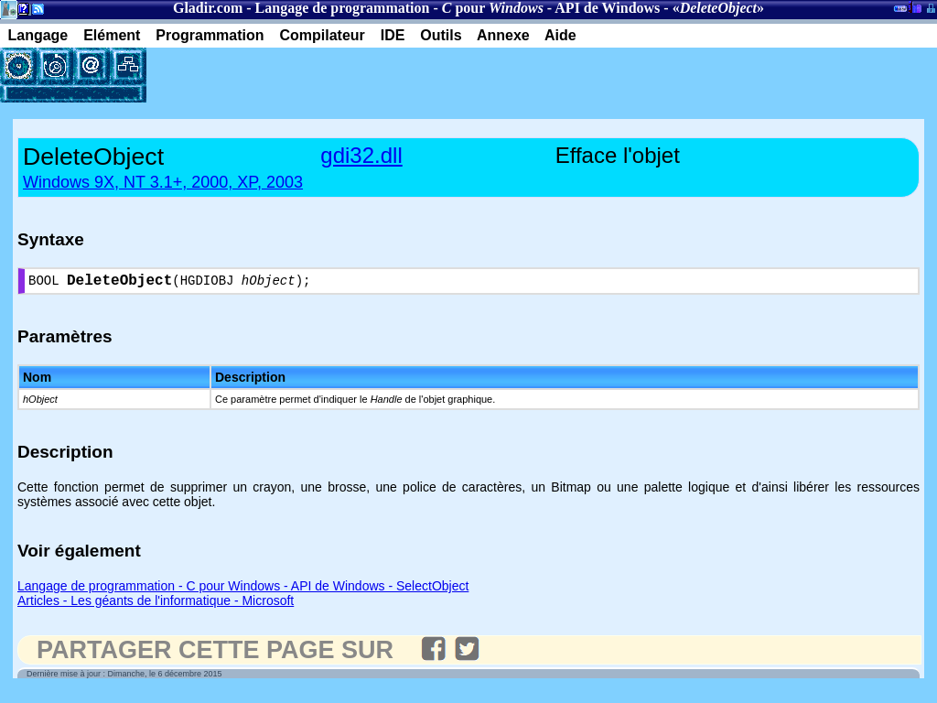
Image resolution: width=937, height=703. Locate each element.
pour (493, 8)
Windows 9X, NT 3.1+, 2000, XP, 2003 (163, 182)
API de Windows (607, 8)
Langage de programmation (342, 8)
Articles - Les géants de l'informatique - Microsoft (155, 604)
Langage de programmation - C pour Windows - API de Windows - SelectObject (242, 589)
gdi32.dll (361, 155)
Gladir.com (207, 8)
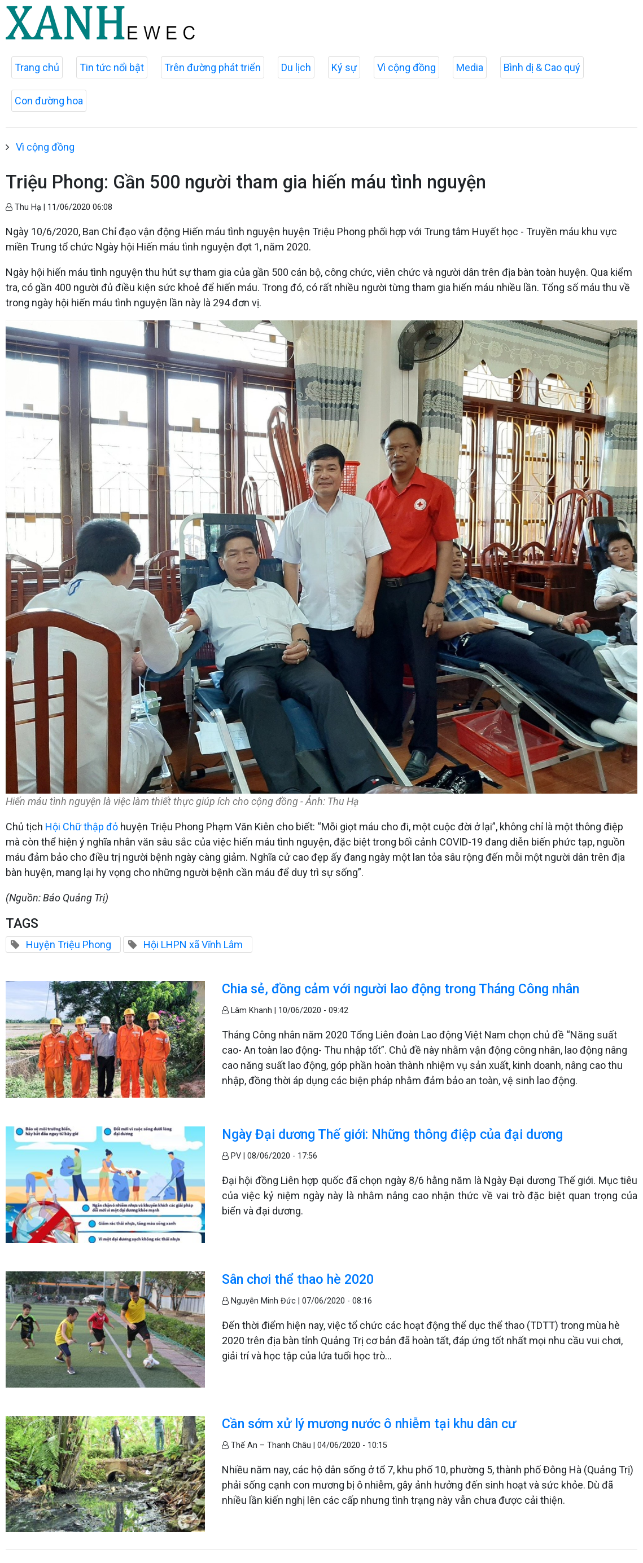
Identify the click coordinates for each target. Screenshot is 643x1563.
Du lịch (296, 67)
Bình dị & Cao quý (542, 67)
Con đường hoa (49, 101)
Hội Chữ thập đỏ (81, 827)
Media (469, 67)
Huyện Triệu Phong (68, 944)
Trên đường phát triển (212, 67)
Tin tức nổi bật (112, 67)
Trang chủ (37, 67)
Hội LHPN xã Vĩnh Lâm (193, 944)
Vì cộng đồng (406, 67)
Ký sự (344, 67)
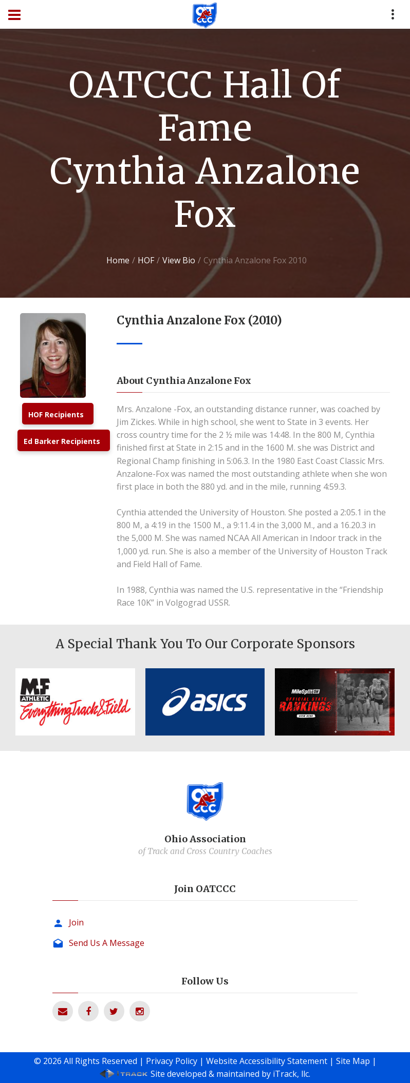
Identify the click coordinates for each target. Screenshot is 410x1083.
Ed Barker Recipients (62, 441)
_ _ _ _ _
Directions for this task. Report every line of the rows above that contains the string "Langage", copying each such line in full and matching case exactly.

Response to this task.
Langage de programmation (342, 8)
Langage de programmation - C pour Windows - API de Windows - SelectObject (242, 589)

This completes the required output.